* SUPPLIED TEXT
begin
Trump packs trade team with veterans of China steel wars
WASHINGTON:
President-elect Donald Trump is stacking his trade transition team with veterans of the US steel industry’s battles with China, signaling a potentially more aggressive approach to US complaints of unfair Chinese subsidies for its exports and barriers to imports.
Led by Wilbur Ross, a billionaire steel investor and Trump’s nominee for commerce secretary, Dan DiMicco, the former CEO of steelmaker Nucor Corp, and three veteran steel trade lawyers, the team is expected to help shift the US trade focus more heavily toward enforcement actions aimed at bringing down a chronic US trade deficit, Washington trade experts said.
Based on their past efforts, this could include more challenges to China’s trade practices through the World Trade Organization and more US government-initiated anti-dumping and anti-subsidy cases against a wider range of Chinese products. The latter would be argued before the US International Trade Commission - a forum where the steel industry has had considerable success.
Ross, DiMicco and other leaders of Big Steel have been on the front-line in US trade battles against the world’s export superpower. Hit by a flood of cheap imports from China and other countries, the US steel industry has brought 16 new cases in the past three years, seeking punitive duties from the Commerce Department to combat below-cost dumping and unfair subsidies that slashed prices of various steel products to historic lows last year, causing layoffs at US steel mills.
end
* INSTRUCTION A
Copy out the entries verbatim, from the line containing "Where should I click to: Click the E2" through the last line of the entries, including both ends.

* EXERCISE DATA
begin
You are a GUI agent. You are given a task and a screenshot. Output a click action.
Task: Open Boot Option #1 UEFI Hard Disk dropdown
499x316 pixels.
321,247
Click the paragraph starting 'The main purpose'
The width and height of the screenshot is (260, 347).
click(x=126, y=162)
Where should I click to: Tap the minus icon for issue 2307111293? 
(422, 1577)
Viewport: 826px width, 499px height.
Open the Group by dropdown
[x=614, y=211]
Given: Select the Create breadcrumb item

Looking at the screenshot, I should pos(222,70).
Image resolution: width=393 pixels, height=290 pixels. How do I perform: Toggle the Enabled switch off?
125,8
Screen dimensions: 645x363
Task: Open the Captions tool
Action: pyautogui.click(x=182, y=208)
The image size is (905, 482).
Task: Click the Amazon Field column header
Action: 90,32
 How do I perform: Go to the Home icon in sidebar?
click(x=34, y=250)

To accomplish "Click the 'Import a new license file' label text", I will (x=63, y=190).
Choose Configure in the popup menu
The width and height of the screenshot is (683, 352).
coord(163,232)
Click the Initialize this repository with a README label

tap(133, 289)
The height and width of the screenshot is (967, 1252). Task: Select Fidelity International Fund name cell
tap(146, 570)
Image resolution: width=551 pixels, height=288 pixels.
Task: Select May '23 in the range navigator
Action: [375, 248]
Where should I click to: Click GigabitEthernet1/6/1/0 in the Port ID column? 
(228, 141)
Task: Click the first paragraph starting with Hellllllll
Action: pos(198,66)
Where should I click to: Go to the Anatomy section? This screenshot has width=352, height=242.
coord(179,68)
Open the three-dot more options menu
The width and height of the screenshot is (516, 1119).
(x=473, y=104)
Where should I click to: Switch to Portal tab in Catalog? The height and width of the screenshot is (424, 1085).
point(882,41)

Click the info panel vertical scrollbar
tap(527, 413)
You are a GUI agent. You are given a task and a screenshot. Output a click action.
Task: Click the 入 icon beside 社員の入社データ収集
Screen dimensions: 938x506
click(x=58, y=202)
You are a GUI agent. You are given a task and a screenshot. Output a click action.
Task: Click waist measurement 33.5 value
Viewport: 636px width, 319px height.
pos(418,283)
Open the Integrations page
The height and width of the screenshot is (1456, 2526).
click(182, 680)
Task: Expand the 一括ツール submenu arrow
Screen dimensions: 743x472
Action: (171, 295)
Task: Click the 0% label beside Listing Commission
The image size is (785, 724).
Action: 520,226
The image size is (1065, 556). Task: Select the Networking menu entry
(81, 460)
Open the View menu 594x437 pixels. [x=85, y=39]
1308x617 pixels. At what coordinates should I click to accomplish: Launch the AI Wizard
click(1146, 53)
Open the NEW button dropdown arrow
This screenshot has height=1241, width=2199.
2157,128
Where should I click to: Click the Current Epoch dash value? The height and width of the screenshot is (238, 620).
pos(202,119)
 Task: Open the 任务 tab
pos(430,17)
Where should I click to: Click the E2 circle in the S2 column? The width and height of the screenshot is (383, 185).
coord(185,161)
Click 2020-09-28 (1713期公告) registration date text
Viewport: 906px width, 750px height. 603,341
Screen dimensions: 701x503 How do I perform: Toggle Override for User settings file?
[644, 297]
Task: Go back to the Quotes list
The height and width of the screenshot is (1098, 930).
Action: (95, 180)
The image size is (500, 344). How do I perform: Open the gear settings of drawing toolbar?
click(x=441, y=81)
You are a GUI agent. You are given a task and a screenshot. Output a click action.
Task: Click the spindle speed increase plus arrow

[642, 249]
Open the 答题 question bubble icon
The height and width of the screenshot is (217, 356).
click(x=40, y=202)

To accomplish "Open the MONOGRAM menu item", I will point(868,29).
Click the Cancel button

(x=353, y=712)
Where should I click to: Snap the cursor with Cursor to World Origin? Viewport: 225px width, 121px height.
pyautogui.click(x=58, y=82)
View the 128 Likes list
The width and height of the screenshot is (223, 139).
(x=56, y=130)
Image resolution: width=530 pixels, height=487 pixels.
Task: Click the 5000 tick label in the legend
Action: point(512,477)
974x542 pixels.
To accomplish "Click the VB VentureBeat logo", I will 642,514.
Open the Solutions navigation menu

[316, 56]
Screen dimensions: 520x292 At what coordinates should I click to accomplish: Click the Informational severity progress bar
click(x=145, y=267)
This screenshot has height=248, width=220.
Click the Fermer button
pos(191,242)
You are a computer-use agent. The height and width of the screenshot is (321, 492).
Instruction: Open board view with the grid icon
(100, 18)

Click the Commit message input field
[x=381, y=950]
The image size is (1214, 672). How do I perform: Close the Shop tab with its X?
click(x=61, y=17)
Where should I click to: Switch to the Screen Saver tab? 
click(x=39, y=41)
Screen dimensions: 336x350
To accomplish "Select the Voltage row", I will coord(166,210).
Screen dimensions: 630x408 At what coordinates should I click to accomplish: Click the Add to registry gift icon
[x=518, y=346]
end
* INSTRUCTION B
List every person named in the article on Trump's trade team.

* FINAL ANSWER A
Where should I click to: Click the E2 circle in the S2 column? The width and height of the screenshot is (383, 185).
coord(185,161)
Click 2020-09-28 (1713期公告) registration date text
Viewport: 906px width, 750px height. 603,341
Screen dimensions: 701x503 How do I perform: Toggle Override for User settings file?
[644, 297]
Task: Go back to the Quotes list
The height and width of the screenshot is (1098, 930).
Action: (95, 180)
The image size is (500, 344). How do I perform: Open the gear settings of drawing toolbar?
click(x=441, y=81)
You are a GUI agent. You are given a task and a screenshot. Output a click action.
Task: Click the spindle speed increase plus arrow

[642, 249]
Open the 答题 question bubble icon
The height and width of the screenshot is (217, 356).
click(x=40, y=202)

To accomplish "Open the MONOGRAM menu item", I will point(868,29).
Click the Cancel button

(x=353, y=712)
Where should I click to: Snap the cursor with Cursor to World Origin? Viewport: 225px width, 121px height.
pyautogui.click(x=58, y=82)
View the 128 Likes list
The width and height of the screenshot is (223, 139).
(x=56, y=130)
Image resolution: width=530 pixels, height=487 pixels.
Task: Click the 5000 tick label in the legend
Action: point(512,477)
974x542 pixels.
To accomplish "Click the VB VentureBeat logo", I will 642,514.
Open the Solutions navigation menu

[316, 56]
Screen dimensions: 520x292 At what coordinates should I click to accomplish: Click the Informational severity progress bar
click(x=145, y=267)
This screenshot has height=248, width=220.
Click the Fermer button
pos(191,242)
You are a computer-use agent. The height and width of the screenshot is (321, 492).
Instruction: Open board view with the grid icon
(100, 18)

Click the Commit message input field
[x=381, y=950]
The image size is (1214, 672). How do I perform: Close the Shop tab with its X?
click(x=61, y=17)
Where should I click to: Switch to the Screen Saver tab? 
click(x=39, y=41)
Screen dimensions: 336x350
To accomplish "Select the Voltage row", I will coord(166,210).
Screen dimensions: 630x408 At what coordinates should I click to accomplish: Click the Add to registry gift icon
[x=518, y=346]

* FINAL ANSWER B
Donald Trump
Wilbur Ross
Dan DiMicco